You're taught very early on that you shouldn't judge a book by its cover. Sometimes though, it totally works for you, as happened for me when I saw the cover to Kristen Britain's 'Green Rider.'

My girlfriend decided to send me into this book with some preconceptions of her own, but I've never been duly affected by others opinions. That being said, I was left feeling a little as if the diligence put into the creation of the world and the languages was a little pretentious in light of the apparent juvenility of the writing.

That soon changed though, as I actively saw Kristen Britain's writing grow as the story went on, and by the time I was a quarter of the way through her writing had filled out and become something much more mature and intelligent. There are still times when her writing reverts to a sort of Rowling-ish childishness, with uninspired word and phrase choices and story turns, but on the whole Britain writes very well.

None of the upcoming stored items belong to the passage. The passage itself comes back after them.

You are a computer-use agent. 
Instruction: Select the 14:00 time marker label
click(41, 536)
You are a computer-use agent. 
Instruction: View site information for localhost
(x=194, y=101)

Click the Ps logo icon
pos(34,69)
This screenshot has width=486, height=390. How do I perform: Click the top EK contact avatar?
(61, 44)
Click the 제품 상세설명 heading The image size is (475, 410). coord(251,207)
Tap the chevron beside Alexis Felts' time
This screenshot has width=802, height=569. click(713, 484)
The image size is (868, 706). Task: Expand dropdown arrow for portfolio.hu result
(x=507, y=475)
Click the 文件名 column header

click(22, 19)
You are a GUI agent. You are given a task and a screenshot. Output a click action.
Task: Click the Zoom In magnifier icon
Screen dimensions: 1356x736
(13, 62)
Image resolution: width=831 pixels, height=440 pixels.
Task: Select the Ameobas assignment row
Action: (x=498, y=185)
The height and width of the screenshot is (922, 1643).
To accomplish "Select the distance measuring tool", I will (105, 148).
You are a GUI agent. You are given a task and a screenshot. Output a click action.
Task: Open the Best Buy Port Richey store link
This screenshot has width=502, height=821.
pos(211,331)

Britain knows her languages, I think, because she uses them to great extent throughout this book, and well into the second (which I am nearly finished). Linkages throughout history are portrayed through characters surnames, and a rich depth is exuded when you read of characters with names like Karigan G'ladheon and F'Ryan Cobblebay, mixes of the traditional with atypical naming structures that really add further polish to an already captivating story.

I admit a certain bias whenever I read a story that centres around a female of late-teenage/early-twenty years, who is not incompetent or perpetually scared. They are my favourite story to read, and Green Rider has continued in that vein.

The story being wrought here is fascinating, with ties reaching back a thousand years, all brought together in the “present” around our main character, Karigan, and those that she meets. Karigan actually spends the first half of this book on her own, with no one following her more than a few chapters. You are left with the impression of a young woman running for her life, which is exactly the mood I imagine Britain wanted to portray.

But it is when Karigan reaches her destination and meets those that she will befriend that the story really draws you in, adding more and more characters to whom you are attached.

The story also continues to grow as the second half of the book continues, expanding what we know and hinting at much more. There is very little of the hated “he knows something but is too afraid to tell everyone and therefore the missing piece is still missing” trope, for which I am eternally grateful. Information is relatively free flowing, as is the story, if a little stroppy at times, with a few contrivances extending the storyline just long enough for the long-awaited confrontation to take place.

In the end, we are left with a very good, and somewhat contained, story, but a story that has a lot more to tell if you want it to, which definitely starts apace in book two. I really loved this book, and read through it in under a day, ploughing straight into the second book. Putting the beautiful cover aside, this is a book that you would want on your shelf, as it is a story that is both captivating, intelligent, and excellently wrought in the telling.